In this part, we will explore techniques for handling missing data by imputing values using the mean, median, most frequent values or constant. Missing data can occur for various reasons, and imputation allows us to estimate or replace the missing values based on the available data. Let's get started!

### 2.1 Understanding imputation techniques

Imputation is the process of filling in missing data with estimated or substituted values. It is a common approach to handle missing values in a dataset. The choice of imputation technique depends on the nature of the data and the reasons for the missing values.

### 2.2 Imputation with mean

Imputing missing values with the mean is a simple and commonly used technique. It replaces the missing values with the mean value of the available data for the respective feature. It works only with a numeric fields. This method assumes that the missing values are missing at random and that the mean value is representative of the feature's distribution.

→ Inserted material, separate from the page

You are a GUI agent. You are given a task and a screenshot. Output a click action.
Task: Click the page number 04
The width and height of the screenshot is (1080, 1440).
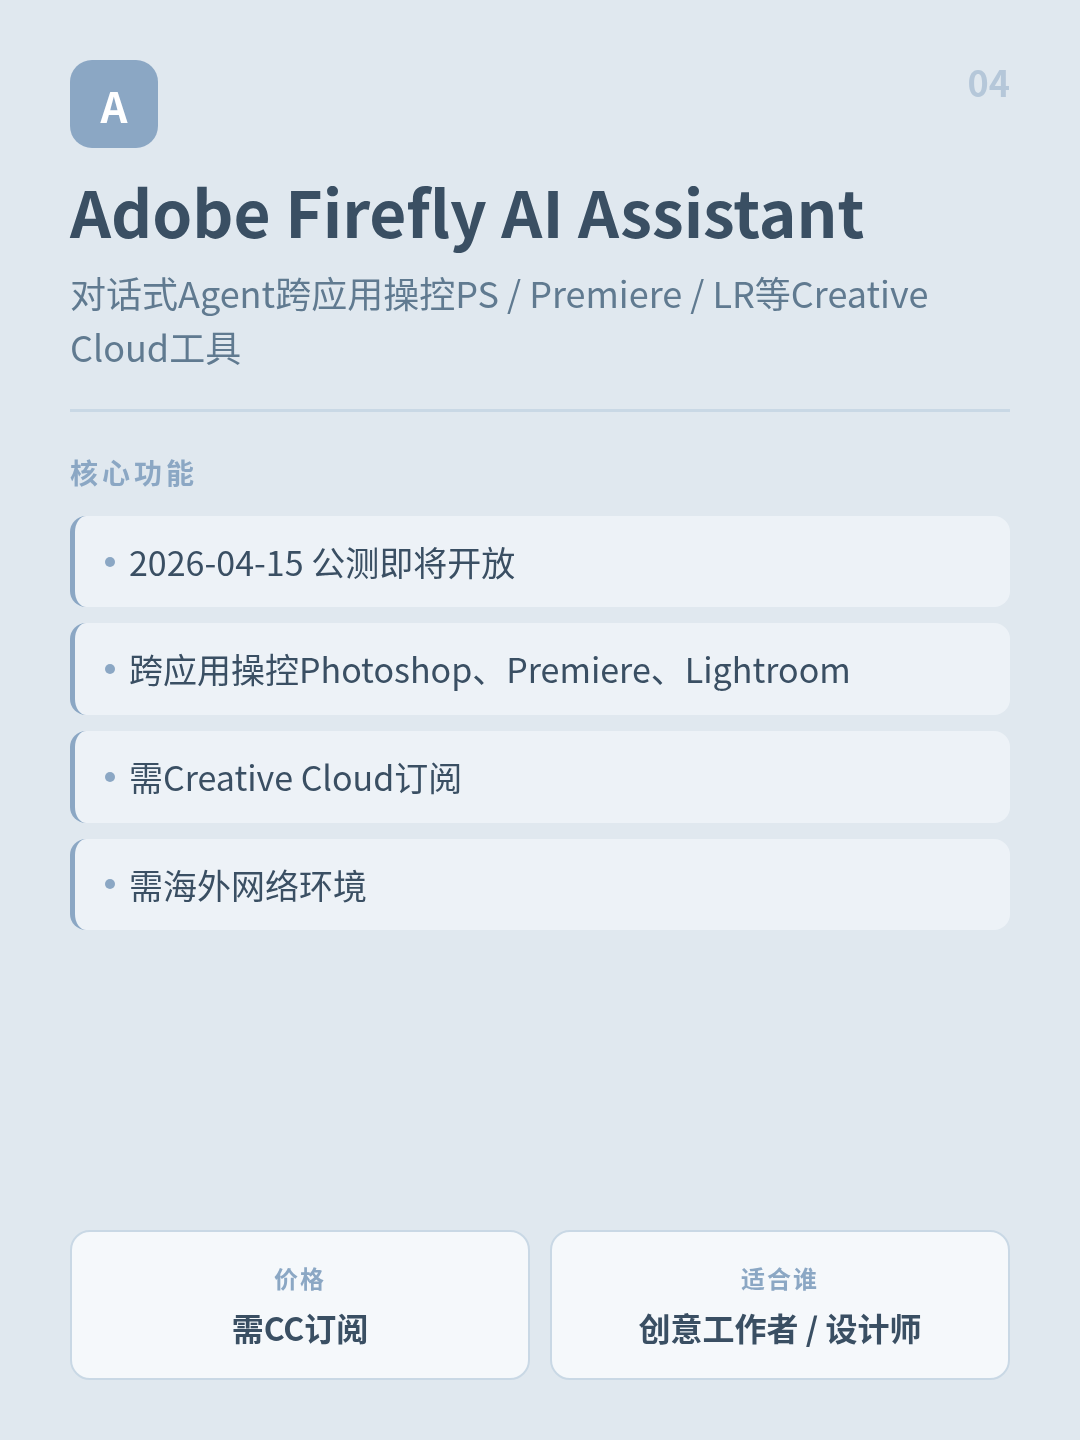click(x=988, y=84)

Scikit-Learn provides the SimpleImputer class to perform mean imputation. Here's an example of how to use it:

In [None]:
import pandas as pd
from sklearn.impute import SimpleImputer

# Sample data with missing values
data = {
    'Height': [165, 175, None, 158, 180, None, 170, 163, 172, 168]
}

# Convert data to a DataFrame
df = pd.DataFrame(data)

# Display the original DataFrame
print("Original DataFrame:")
print(df)

# Create a SimpleImputer object with the mean strategy
imputer = SimpleImputer(strategy='mean')

# Fit and transform the data to impute missing values with the mean
imputed_data = imputer.fit_transform(df)

# Convert the imputed_data back to a DataFrame
imputed_df = pd.DataFrame(imputed_data, columns=df.columns)

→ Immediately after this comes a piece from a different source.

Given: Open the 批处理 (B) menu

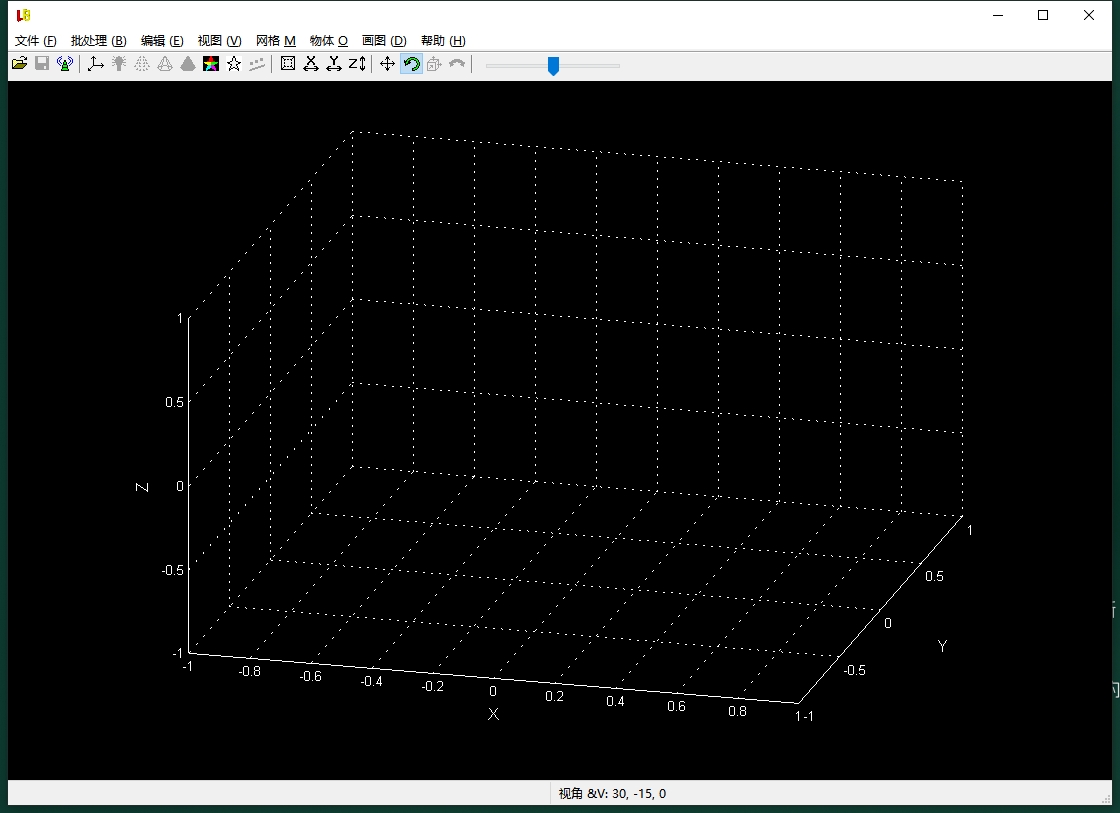Looking at the screenshot, I should (98, 41).
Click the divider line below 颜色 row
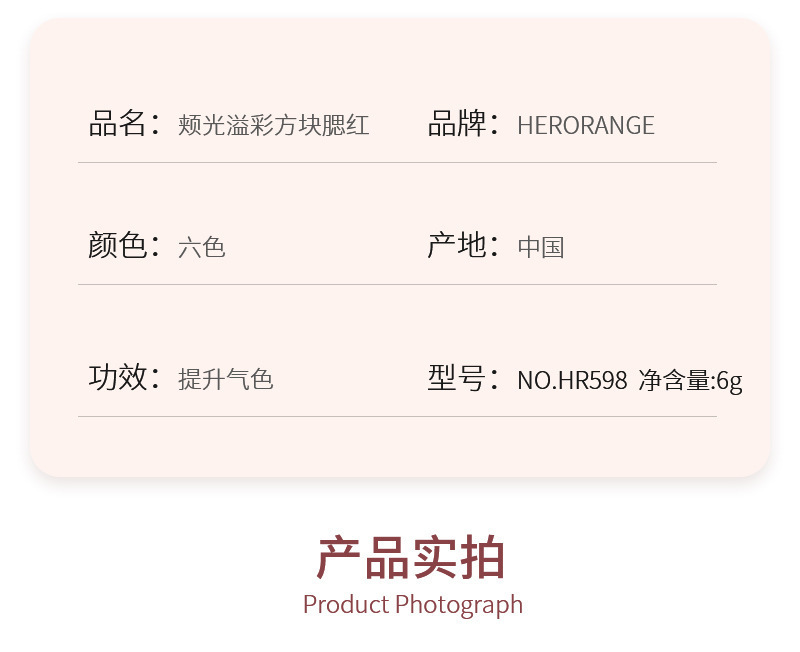The image size is (800, 652). pyautogui.click(x=397, y=284)
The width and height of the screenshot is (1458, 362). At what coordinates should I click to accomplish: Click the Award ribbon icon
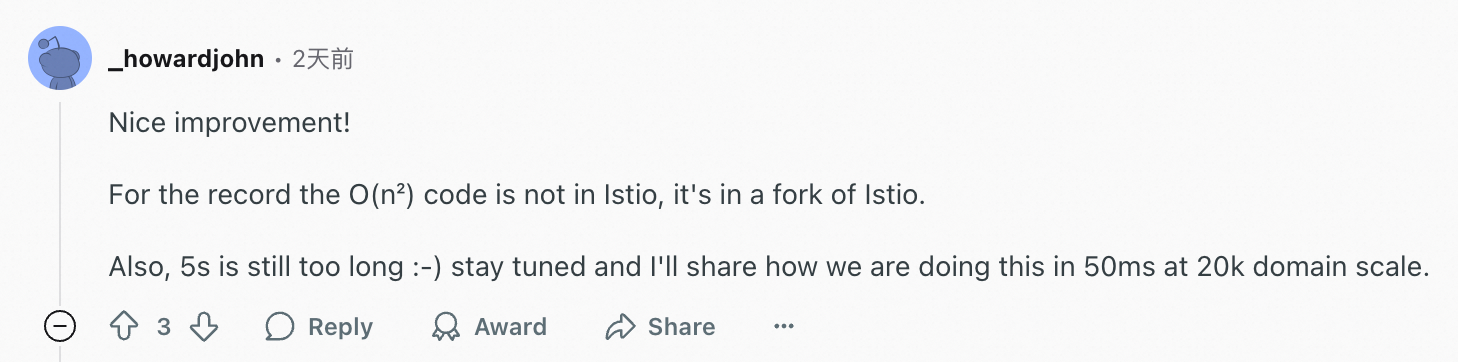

# Display the DataFrame after imputation
print("\nDataFrame after imputation:")
print(imputed_df)

As you can see, the missing values in the "Height" column (indicated by "NaN") have been replaced with the mean value of the available heights, which is approximately 169.6 in this case. The SimpleImputer helps us handle missing data by providing a reasonable estimate based on the available information, which is crucial for building accurate machine learning models.

### 2.3 Imputation with median

Imputing missing values with the median is another technique commonly used when dealing with outliers or skewed distributions. It replaces the missing values with the median value of the available data for the respective feature. It works only with a numeric fields. This method is less sensitive to extreme values compared to mean imputation.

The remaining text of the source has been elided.